Analyzing multiple samples (batch analysis)

docker run -it -v ${PWD}:/data -w /ice -i ice:latest \
	python ice_analysis_batch.py \
	--in /data/ice/tests/test_data/batch_example.xlsx \
	--data /data/ice/tests/test_data/ \
	--out /data/results/ \
	--verbose

When complete, you'll find the ICE analysis outputs in the ./results folder.

Contributing

Pull requests are welcome. Please follow the below steps to ensure your work is merged as efficiently as possible.
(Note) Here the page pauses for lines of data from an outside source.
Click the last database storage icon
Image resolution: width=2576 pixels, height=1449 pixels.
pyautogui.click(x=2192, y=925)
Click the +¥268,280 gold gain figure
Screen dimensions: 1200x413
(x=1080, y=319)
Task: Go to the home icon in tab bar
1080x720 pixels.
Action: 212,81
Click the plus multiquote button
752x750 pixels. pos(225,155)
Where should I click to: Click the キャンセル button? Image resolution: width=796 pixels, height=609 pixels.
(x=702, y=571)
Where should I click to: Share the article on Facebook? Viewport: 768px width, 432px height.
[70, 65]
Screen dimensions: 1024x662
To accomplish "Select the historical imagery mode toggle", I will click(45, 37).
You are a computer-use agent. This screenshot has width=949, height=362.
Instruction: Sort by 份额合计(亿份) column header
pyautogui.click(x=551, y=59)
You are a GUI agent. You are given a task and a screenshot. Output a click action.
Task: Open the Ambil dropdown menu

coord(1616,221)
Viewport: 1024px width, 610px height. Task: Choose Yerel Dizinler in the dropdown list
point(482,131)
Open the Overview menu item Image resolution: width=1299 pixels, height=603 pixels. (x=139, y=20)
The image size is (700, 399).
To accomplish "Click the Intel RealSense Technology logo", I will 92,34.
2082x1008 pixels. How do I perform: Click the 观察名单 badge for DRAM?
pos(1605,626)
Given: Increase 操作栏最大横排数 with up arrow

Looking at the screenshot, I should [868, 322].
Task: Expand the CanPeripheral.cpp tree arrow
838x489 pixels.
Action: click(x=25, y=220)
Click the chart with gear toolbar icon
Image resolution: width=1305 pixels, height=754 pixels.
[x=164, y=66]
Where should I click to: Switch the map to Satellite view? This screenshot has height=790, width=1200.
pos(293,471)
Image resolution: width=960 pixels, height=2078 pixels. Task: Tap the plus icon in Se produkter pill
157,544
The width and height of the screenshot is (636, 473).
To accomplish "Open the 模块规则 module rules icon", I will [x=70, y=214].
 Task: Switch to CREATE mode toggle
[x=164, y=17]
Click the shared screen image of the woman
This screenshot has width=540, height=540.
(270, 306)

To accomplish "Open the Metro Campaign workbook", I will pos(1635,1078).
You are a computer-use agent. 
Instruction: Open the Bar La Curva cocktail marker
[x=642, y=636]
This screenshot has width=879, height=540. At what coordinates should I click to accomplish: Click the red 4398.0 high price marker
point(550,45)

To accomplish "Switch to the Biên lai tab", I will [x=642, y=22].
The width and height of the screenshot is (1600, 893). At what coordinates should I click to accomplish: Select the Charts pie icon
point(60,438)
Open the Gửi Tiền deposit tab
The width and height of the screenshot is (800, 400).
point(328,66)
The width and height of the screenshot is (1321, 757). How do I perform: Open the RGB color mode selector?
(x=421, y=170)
  1. Make a Github issue outlining the bug you aim to fix or the feature you want to add. This prevents redundant work and lets us reach an agreement on your proposal before you put significant effort into it.
  2. Fork the repository and create your branch from master.
  3. Code your feature or bug fix.
  4. Add tests for you new code and make sure all other tests still pass.
  5. Submit a pull request referencing the issue from step 1.

Testing

Tests are written using pytest. Test files can be found in ice/tests.

  • Run all tests (can take a few minutes):
    • $ pytest
  • Run a specific test:
    • $ pytest ice/tests/{{filename}}.py::{{test_function_name}}
    • $ pytest ice/tests/test_utility.py::test_sequence_util
  • Run all tests with coverage report:
    • $ py.test --cov-report term-missing --cov=ice ice/tests

References

[1] Eva K. Brinkman, Tao Chen, Mario Amendola, and Bas van Steensel. Easy quantitative assessment of genome editing by sequence trace decomposition.Nucleic Acids Res. 2014 Dec 16; 42(22): e168. https://www.ncbi.nlm.nih.gov/pmc/articles/PMC4267669/

[2] Hsiau et. al, Inference of CRISPR Edits from Sanger Trace Data. BioArxiv. 2018 https://www.biorxiv.org/content/early/2018/01/20/251082

License

Copyright 2018 Synthego Corporation All Rights Reserved

The Synthego ICE software was developed at Synthego Corporation.

Permission to use, copy, modify and distribute any part of Synthego ICE for educational, research and non-profit purposes, without fee, and without a written agreement is hereby granted, provided that the above copyright notice, this paragraph and the following paragraphs appear in all copies.

Those desiring to incorporate this Synthego ICE software into commercial products or use for commercial purposes should contact Synthego support at Ph: (888) 611-6883 ext:1, E-MAIL: [email protected].

In no event shall Synthego Corporation be liable to any party for direct, indirect, special, incidental, or consequential damages, including lost profits, arising out of the use of Synthego ICE, even if Synthego Corporation has been advised of the possibility of such damage.

The Synthego ICE tool provided herein is on an "as is" basis, and the Synthego Corporation has no obligation to provide maintenance, support, updates, enhancements, or modifications. The Synthego Corporation makes no representations and extends no warranties of any kind, either implied or express, including, but not limited to, the implied warranties of merchantability or fitness for a particular purpose, or that the use of Synthego ICE will not infringe any patent, trademark or other rights.